• **GIVEN TASK**:
Edit the stretch from the line containing "is (625, 1200)." through the line containing "Looking at the screenshot, I should tap(237, 480)." so that "Instruction" becomes "Directive", and leave everything else untouched.

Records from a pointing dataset
** start **
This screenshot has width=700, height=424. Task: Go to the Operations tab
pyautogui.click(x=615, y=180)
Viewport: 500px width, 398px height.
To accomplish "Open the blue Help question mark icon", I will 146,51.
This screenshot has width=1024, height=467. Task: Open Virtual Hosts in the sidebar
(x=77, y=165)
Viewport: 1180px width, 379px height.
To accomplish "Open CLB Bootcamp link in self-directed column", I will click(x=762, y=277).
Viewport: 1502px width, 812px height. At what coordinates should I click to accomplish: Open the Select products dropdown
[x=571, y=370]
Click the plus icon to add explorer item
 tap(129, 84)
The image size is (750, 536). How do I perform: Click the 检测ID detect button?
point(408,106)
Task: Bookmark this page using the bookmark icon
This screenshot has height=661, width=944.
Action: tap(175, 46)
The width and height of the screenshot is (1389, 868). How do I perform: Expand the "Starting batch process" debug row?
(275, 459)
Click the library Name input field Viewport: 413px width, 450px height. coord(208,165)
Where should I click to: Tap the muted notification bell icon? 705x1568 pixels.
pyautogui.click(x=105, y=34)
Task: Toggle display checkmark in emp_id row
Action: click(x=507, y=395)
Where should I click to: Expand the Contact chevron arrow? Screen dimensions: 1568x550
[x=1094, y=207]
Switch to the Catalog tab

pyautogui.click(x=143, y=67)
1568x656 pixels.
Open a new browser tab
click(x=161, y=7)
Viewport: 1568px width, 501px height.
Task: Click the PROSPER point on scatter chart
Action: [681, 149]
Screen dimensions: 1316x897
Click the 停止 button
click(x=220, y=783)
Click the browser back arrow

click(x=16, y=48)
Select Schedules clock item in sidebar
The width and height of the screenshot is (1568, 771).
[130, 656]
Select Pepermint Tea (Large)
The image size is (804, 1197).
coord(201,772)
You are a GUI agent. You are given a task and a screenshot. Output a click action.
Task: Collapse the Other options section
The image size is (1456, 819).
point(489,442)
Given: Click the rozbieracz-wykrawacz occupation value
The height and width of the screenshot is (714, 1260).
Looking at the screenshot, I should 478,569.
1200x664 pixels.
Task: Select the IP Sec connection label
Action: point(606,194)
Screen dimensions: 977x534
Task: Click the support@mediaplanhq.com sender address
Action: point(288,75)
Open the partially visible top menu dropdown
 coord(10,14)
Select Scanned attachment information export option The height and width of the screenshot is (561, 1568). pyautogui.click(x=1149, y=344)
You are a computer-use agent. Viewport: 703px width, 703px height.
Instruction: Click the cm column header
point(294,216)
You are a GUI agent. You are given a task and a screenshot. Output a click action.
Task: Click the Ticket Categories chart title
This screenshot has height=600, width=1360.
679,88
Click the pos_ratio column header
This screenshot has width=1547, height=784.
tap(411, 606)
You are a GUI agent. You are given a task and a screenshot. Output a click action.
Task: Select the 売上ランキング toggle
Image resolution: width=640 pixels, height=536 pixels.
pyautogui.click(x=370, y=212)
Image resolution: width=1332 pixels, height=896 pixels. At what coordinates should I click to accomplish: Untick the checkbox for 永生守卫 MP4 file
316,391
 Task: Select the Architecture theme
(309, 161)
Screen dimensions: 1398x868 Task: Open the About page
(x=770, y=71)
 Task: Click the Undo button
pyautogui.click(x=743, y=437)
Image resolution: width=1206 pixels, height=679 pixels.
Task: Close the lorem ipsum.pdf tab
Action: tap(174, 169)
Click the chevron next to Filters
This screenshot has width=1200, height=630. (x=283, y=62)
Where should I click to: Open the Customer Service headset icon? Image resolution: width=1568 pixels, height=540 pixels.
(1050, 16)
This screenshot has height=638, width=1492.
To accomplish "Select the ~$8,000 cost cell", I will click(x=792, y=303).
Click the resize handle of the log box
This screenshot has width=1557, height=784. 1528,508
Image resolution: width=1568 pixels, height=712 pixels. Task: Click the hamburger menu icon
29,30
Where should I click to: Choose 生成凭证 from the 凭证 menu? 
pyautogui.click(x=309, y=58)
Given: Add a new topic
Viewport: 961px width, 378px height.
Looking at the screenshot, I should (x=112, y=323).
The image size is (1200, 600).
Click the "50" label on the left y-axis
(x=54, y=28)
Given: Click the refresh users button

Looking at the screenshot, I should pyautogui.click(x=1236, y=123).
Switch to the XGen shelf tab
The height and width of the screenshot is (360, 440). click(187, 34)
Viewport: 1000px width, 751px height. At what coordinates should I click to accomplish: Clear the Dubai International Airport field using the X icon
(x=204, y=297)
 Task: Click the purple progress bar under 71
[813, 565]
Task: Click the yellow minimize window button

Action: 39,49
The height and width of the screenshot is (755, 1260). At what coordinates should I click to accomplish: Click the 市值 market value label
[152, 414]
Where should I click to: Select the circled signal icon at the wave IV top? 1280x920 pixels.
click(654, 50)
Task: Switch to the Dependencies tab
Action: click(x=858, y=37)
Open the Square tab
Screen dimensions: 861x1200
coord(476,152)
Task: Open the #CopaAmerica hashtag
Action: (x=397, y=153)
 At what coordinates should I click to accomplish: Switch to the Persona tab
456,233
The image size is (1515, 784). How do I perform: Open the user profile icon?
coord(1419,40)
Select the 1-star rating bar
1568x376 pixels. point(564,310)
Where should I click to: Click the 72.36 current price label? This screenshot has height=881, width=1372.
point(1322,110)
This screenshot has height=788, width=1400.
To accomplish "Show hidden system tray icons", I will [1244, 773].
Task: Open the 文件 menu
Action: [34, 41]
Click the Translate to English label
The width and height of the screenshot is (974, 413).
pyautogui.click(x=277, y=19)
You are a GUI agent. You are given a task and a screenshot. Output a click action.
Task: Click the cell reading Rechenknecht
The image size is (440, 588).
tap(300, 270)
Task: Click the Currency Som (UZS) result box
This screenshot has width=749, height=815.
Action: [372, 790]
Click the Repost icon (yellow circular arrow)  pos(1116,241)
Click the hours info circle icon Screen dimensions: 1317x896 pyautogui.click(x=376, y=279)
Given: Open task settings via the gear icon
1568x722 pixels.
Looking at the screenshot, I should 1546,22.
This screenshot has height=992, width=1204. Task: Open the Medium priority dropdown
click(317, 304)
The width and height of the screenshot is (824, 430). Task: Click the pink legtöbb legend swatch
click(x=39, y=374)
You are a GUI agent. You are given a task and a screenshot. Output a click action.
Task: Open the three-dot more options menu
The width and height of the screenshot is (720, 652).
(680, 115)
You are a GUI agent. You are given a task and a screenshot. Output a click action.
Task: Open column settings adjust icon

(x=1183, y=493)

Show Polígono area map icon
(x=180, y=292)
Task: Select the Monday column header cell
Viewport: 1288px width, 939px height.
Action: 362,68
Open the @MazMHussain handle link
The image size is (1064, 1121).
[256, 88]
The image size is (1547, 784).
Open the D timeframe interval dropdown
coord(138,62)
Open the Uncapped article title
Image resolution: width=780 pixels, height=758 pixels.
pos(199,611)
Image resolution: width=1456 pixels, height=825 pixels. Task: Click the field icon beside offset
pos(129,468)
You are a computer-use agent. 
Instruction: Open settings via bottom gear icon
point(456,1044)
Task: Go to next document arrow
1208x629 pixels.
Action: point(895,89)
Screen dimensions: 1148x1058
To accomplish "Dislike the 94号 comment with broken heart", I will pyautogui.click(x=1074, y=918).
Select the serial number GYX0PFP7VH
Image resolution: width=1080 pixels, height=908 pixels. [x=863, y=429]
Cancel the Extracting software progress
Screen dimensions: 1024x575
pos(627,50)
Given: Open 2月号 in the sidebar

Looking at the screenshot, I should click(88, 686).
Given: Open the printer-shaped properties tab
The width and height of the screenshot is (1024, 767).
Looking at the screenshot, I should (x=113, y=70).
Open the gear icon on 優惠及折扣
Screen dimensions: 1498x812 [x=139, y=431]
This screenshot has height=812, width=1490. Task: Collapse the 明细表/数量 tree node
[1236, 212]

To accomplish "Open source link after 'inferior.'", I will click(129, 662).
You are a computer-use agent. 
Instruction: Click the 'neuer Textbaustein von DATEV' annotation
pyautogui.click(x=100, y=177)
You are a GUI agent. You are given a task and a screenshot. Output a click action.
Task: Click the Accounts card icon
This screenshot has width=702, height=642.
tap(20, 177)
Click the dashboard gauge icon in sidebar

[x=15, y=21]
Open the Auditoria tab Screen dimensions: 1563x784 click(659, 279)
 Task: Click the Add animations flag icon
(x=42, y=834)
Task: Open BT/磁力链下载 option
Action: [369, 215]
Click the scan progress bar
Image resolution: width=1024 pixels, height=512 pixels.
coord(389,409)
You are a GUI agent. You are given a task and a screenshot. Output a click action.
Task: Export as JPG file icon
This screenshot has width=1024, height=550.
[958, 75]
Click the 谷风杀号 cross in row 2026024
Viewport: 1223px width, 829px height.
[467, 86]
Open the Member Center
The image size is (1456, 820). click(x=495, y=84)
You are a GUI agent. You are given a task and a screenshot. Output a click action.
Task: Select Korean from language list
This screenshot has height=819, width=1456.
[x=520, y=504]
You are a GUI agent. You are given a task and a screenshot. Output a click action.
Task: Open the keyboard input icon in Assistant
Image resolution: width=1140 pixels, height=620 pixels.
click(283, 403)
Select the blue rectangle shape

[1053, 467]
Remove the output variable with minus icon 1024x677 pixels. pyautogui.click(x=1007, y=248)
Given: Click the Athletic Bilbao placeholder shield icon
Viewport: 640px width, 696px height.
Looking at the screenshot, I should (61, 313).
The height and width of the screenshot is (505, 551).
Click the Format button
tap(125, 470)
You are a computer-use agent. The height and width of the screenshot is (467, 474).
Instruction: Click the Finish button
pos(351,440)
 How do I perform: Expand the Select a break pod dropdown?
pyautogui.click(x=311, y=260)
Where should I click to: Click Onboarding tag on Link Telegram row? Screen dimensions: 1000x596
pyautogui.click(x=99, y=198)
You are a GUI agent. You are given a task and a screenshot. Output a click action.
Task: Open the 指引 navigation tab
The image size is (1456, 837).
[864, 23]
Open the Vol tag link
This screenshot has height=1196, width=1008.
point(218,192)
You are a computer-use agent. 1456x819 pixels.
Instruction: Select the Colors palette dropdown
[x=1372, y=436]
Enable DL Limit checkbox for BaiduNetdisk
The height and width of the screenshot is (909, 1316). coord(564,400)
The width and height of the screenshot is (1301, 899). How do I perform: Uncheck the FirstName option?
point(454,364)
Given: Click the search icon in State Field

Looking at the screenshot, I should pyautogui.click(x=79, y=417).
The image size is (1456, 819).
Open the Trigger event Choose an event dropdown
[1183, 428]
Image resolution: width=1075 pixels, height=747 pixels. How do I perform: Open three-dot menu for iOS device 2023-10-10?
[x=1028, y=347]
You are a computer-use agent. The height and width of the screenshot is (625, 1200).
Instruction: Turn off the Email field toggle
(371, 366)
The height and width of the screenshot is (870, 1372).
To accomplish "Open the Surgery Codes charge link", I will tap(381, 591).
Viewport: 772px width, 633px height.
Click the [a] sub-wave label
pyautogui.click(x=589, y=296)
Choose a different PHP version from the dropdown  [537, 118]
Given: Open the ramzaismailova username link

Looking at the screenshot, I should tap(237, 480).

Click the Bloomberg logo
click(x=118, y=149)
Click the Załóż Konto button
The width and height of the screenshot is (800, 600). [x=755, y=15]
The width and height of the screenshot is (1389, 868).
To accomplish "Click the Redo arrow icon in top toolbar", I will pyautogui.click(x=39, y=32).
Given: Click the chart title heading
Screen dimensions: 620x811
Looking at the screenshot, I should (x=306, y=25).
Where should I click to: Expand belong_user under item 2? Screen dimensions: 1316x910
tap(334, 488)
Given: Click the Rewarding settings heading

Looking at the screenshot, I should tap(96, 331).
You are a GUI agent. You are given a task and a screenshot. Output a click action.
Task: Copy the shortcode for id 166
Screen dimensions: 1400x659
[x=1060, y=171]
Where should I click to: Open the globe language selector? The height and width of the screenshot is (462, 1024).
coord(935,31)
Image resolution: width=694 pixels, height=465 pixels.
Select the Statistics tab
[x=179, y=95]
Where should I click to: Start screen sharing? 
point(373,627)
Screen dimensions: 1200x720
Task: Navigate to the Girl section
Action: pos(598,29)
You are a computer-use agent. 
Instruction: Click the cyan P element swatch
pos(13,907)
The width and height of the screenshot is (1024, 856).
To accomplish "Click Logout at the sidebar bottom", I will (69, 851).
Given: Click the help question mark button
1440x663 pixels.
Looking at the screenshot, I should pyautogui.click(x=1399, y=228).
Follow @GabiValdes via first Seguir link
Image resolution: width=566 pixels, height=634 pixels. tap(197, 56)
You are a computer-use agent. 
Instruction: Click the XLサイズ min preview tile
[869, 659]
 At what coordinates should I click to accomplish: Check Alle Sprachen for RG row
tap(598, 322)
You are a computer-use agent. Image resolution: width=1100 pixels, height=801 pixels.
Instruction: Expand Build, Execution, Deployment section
** end **
• **WRITTEN SOLUTION**:
You are a computer-use agent. The height and width of the screenshot is (625, 1200).
Directive: Turn off the Email field toggle
(371, 366)
The height and width of the screenshot is (870, 1372).
To accomplish "Open the Surgery Codes charge link", I will tap(381, 591).
Viewport: 772px width, 633px height.
Click the [a] sub-wave label
pyautogui.click(x=589, y=296)
Choose a different PHP version from the dropdown  [537, 118]
Given: Open the ramzaismailova username link

Looking at the screenshot, I should tap(237, 480).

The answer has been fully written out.